In terms of the Companies Act 2001, it is possible to incorporate a company and limit shareholder and/or member liability by shares and by guarantee. This type of Company is often referred to as a hybrid company and operates like a quasi-trust.
This is an effective means to protect assets during estate planning as members can make use of hybridised company structures to ensure that the benefits of privately held business assets are transferred to dependents.
Dale International performs a comprehensive range of trustee and quasi-trustee services (in the form of Companies limited by share or guarantee). Our consultative approach produces customised structures with individualised wealth management solutions to effectively mitigate risks, and protect your interests.
More information about Companies limited by share or guarantee
Limited Liability, Maximum Benefits
The underlying principle of a hybrid company is to limit the liability of certain members.
In the case of shareholders, their liability is limited to the unpaid amount on shares held while in the case of members who have given a guarantee, their liability is limited to the respective amount they have undertaken to contribute from time to time, or upon dissolution.

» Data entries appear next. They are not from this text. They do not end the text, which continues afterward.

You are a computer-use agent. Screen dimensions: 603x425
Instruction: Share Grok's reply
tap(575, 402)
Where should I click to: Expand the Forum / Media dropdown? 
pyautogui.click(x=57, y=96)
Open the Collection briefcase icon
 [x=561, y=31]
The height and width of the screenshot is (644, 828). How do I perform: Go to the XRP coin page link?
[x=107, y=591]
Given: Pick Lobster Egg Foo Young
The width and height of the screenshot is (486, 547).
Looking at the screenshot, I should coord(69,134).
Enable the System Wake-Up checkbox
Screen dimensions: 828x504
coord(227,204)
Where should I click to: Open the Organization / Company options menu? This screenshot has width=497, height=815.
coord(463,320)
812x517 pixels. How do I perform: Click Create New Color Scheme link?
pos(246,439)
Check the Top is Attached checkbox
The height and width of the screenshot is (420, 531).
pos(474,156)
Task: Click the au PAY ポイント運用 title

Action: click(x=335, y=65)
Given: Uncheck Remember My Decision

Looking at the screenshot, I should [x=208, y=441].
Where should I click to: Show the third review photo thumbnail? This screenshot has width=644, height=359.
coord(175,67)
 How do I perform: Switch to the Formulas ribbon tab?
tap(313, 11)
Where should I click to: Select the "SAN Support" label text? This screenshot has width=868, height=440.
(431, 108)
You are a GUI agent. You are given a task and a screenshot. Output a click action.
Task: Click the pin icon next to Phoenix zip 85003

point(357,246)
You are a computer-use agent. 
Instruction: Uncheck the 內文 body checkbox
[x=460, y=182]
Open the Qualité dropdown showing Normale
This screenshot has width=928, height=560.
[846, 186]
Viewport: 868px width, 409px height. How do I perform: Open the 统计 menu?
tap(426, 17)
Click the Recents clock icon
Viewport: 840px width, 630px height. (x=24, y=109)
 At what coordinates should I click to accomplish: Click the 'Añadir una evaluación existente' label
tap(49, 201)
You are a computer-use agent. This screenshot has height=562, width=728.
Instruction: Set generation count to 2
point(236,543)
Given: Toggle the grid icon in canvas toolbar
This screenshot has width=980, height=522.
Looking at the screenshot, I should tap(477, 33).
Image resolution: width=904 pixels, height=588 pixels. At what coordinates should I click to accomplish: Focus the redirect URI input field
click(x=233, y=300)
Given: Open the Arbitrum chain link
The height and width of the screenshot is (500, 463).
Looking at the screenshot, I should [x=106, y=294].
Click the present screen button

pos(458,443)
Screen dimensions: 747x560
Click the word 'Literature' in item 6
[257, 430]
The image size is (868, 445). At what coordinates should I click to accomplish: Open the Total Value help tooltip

When this type of company is used like a quasi-trust, the company is structured with voting shares, which have no rights to dividends and no participation in the capital or income of the company in any way. Conversely, members with no voting rights may participate fully in the income and capital of the company. Thus control of the company legally rests with the shareholders, but all benefits flow to the members.
Benefits of Companies Limited by share and by guarantee
A member’s interest may be extinguished on death to eliminate succession problems, remove any probate requirements and therefore eliminate any inheritance tax/estate duty implications.
In addition, depending on how the Constitution of the company is drafted, the member may transfer his rights and duties to the Company, in part or in whole, to third parties. This enables the deceased members family to continue to benefit from the income and capital of the company.
In a typical scenario, shares are issued to DITCL or its nominee, having legal ownership of the Company and its assets but unable to receive financial benefit from holding the shares. All of the financial benefits flow to the members, placing them in a position similar to beneficiaries of a typical trust. In this way, Dale International acts like a quasi-trustee.